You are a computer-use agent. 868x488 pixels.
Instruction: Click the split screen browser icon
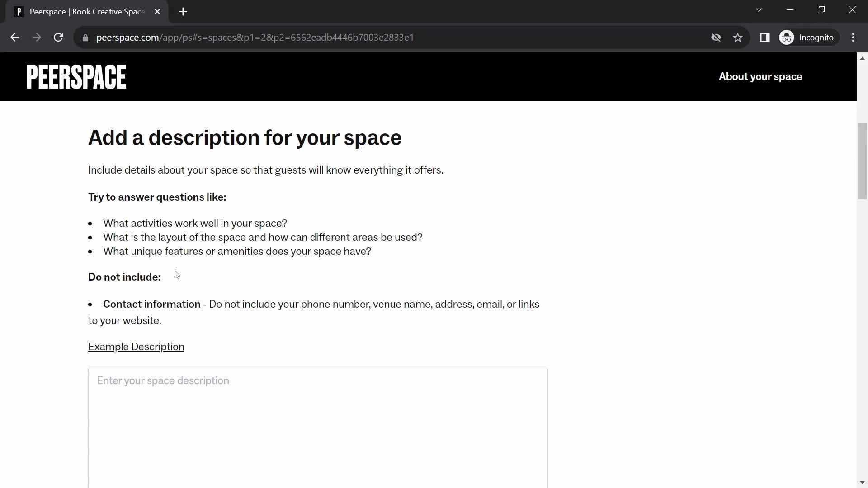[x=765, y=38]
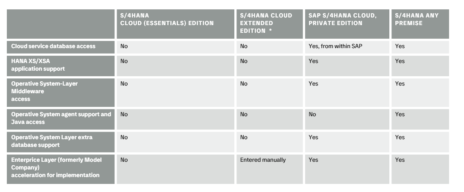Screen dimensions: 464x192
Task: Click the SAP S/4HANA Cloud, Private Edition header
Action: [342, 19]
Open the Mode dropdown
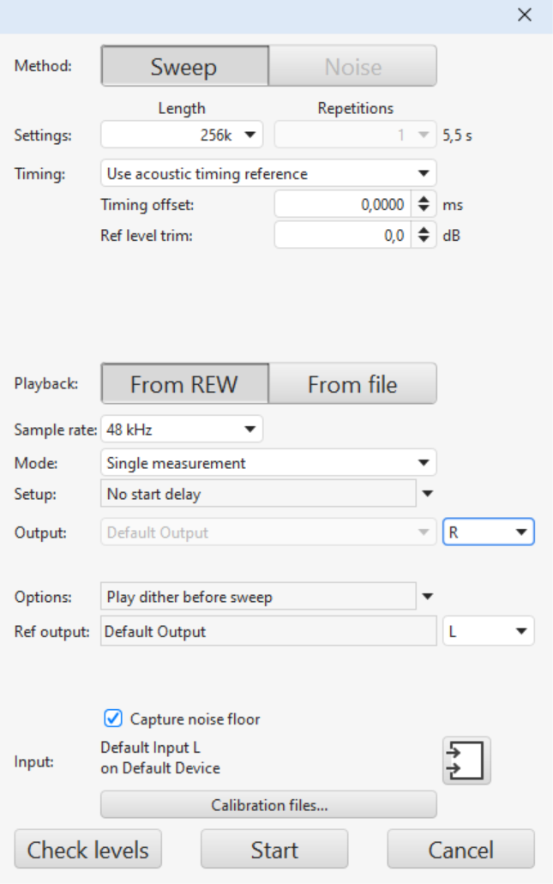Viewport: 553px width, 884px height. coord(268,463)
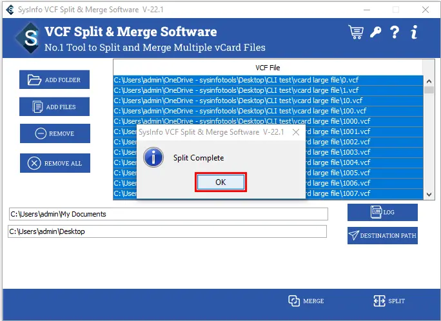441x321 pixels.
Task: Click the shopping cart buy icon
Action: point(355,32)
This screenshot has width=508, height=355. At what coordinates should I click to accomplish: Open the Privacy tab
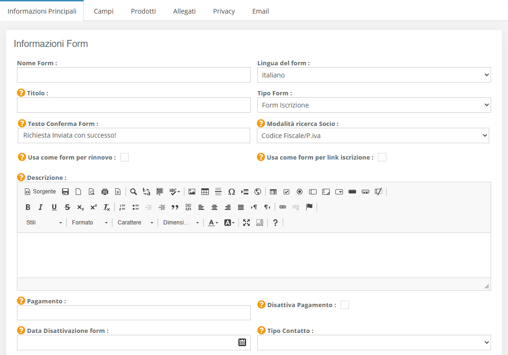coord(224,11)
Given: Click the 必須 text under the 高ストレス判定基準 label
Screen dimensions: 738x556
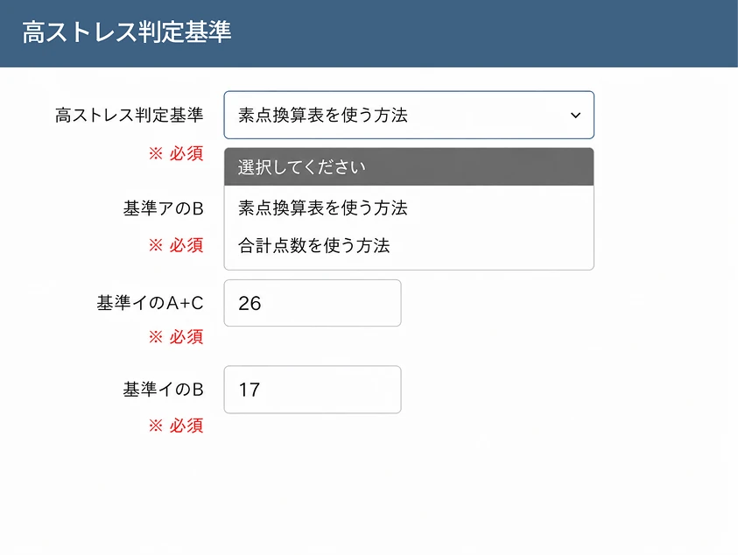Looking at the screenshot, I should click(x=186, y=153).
==============================
▶ [Problem statement]
Print all entries exactly, without images.

▶ [Output of the exercise]
You are a computer-use agent. 868x488 pixels.
Instruction: Click the split screen browser icon
[x=765, y=38]
Screen dimensions: 464x192
Task: Click the SAP S/4HANA Cloud, Private Edition header
Action: [342, 19]
Open the Mode dropdown
Viewport: 553px width, 884px height. coord(268,463)
441x321 pixels.
Task: Click the shopping cart buy icon
Action: point(355,32)
This screenshot has width=508, height=355. At what coordinates should I click to accomplish: Open the Privacy tab
coord(224,11)
Given: Click the 必須 text under the 高ストレス判定基準 label
Screen dimensions: 738x556
Looking at the screenshot, I should click(x=186, y=153).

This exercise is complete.